* _Your instructions_:
Please retype exactly, and with nothing added, the lines of the material from the one with "You are a computer-use agent. The image" through the final one.

* _Data records_:

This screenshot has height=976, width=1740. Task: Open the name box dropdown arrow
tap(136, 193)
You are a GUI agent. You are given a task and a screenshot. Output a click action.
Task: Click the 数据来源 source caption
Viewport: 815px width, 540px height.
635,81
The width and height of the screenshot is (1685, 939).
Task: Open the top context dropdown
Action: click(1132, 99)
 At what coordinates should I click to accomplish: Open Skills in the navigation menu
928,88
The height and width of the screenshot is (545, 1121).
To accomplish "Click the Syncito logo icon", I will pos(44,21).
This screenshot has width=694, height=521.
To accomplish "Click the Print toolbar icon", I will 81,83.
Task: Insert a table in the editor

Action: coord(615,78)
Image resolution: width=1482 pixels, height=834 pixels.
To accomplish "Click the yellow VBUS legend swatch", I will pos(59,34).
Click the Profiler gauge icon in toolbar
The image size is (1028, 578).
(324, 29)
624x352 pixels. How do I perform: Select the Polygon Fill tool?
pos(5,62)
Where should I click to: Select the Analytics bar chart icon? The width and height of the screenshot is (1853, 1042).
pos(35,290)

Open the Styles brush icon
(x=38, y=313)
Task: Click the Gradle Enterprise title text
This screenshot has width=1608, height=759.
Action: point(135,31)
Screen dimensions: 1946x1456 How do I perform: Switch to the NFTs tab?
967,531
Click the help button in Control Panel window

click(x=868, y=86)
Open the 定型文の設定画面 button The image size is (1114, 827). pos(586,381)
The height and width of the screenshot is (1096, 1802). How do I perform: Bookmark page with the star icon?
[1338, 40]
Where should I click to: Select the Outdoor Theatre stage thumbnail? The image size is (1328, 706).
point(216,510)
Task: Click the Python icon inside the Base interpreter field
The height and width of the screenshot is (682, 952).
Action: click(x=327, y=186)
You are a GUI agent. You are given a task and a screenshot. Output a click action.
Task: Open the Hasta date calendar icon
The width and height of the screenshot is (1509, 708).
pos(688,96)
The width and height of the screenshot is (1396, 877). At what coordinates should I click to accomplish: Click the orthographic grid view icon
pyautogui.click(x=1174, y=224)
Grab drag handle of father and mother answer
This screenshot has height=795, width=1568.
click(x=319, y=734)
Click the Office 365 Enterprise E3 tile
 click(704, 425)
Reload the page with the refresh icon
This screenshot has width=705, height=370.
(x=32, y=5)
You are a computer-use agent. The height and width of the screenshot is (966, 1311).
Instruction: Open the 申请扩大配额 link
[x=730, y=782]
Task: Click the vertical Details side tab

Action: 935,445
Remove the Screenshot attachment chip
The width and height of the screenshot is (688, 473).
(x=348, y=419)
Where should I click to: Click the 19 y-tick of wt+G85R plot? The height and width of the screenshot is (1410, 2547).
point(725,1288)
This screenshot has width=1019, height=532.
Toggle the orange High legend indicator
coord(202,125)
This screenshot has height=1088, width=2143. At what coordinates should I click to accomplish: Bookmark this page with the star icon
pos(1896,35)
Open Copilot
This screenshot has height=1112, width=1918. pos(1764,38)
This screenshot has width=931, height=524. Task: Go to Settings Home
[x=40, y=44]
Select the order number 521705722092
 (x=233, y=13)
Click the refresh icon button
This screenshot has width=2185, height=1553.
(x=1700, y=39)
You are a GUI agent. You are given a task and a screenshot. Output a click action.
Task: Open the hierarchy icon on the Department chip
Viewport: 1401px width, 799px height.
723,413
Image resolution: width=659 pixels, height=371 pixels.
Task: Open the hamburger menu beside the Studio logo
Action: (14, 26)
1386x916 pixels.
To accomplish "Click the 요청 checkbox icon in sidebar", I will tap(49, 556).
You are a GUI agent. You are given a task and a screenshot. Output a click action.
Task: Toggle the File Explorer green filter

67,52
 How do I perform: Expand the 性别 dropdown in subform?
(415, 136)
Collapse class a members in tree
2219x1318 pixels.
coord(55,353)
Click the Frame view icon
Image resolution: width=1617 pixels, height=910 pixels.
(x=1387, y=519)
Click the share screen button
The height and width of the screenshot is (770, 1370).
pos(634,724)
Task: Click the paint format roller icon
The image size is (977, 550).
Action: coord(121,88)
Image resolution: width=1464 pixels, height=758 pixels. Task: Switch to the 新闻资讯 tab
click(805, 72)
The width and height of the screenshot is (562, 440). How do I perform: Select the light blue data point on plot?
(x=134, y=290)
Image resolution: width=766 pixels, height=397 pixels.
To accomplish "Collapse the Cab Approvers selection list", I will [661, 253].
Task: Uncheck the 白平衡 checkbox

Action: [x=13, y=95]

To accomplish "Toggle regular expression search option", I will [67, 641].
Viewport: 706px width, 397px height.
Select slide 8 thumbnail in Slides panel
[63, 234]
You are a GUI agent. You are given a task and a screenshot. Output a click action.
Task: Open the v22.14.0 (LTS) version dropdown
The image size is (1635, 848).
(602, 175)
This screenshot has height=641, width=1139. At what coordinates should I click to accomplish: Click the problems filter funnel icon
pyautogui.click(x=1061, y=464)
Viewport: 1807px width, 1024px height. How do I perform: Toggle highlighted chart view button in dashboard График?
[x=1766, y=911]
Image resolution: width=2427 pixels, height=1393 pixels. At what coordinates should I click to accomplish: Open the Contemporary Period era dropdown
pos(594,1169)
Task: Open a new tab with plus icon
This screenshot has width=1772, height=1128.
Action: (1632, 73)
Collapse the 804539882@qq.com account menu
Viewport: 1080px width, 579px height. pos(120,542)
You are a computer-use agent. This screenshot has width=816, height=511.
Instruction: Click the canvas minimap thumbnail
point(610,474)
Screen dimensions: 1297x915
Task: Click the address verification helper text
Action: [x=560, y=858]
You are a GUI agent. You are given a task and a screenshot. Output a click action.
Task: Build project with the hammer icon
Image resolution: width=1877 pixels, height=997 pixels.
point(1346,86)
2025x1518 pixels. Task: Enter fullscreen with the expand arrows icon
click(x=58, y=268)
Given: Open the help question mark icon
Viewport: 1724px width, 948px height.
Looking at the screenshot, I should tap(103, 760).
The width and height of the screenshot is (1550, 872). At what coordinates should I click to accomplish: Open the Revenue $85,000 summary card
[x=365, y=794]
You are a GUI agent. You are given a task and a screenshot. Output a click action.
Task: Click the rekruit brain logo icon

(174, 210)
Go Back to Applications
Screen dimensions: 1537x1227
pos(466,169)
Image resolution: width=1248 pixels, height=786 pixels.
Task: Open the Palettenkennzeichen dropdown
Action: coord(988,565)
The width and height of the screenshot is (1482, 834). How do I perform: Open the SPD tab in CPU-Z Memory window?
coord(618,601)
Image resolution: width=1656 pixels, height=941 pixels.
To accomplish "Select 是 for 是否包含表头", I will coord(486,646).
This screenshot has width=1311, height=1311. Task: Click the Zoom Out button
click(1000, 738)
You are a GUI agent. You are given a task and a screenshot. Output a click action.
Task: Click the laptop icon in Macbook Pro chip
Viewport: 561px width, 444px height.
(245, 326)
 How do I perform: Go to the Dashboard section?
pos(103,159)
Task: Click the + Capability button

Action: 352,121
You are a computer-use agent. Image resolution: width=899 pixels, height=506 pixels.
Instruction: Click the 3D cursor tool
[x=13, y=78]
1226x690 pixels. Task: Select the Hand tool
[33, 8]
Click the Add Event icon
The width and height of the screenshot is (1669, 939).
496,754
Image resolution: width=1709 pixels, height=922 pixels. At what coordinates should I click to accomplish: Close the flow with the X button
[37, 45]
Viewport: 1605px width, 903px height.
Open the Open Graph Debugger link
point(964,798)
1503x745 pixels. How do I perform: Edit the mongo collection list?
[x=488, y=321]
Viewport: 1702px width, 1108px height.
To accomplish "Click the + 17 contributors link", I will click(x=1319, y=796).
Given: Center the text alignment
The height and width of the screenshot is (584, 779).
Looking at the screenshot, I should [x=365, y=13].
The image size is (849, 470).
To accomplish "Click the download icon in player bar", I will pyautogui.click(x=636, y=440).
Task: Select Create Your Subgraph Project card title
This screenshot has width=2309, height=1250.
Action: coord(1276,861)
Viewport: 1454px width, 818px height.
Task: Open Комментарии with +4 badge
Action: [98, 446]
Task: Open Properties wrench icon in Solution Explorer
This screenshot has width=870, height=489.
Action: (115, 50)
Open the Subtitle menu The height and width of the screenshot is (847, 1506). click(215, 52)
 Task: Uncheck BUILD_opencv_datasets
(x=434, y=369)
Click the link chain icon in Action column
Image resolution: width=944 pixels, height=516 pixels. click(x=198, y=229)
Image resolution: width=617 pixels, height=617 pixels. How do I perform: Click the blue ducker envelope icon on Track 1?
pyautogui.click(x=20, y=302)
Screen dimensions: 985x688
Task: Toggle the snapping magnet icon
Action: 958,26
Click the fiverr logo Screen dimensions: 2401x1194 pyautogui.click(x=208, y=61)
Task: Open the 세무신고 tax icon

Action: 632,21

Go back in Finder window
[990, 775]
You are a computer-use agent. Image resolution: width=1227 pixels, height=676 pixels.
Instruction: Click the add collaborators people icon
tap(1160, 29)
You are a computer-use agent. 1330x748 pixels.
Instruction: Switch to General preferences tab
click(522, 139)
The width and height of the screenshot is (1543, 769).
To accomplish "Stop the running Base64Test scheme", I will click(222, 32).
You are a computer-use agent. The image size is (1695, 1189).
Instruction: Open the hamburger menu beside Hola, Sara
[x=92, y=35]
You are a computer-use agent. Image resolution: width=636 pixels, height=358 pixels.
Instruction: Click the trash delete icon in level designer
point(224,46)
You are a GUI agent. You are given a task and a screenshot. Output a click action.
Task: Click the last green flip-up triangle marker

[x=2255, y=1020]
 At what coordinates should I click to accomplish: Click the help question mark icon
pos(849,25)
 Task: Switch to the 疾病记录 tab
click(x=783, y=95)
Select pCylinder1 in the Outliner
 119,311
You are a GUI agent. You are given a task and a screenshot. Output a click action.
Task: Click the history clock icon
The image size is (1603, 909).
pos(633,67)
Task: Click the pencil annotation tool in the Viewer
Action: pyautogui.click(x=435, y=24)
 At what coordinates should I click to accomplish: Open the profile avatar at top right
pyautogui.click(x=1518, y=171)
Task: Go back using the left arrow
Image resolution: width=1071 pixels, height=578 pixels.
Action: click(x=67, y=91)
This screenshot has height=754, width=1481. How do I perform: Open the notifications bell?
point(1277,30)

* _Written answer_:
You are a computer-use agent. The image size is (1695, 1189).
Instruction: Open the hamburger menu beside Hola, Sara
[x=92, y=35]
You are a computer-use agent. Image resolution: width=636 pixels, height=358 pixels.
Instruction: Click the trash delete icon in level designer
point(224,46)
You are a GUI agent. You are given a task and a screenshot. Output a click action.
Task: Click the last green flip-up triangle marker

[x=2255, y=1020]
 At what coordinates should I click to accomplish: Click the help question mark icon
pos(849,25)
 Task: Switch to the 疾病记录 tab
click(x=783, y=95)
Select pCylinder1 in the Outliner
 119,311
You are a GUI agent. You are given a task and a screenshot. Output a click action.
Task: Click the history clock icon
The image size is (1603, 909).
pos(633,67)
Task: Click the pencil annotation tool in the Viewer
Action: pyautogui.click(x=435, y=24)
 At what coordinates should I click to accomplish: Open the profile avatar at top right
pyautogui.click(x=1518, y=171)
Task: Go back using the left arrow
Image resolution: width=1071 pixels, height=578 pixels.
Action: click(x=67, y=91)
This screenshot has height=754, width=1481. How do I perform: Open the notifications bell?
point(1277,30)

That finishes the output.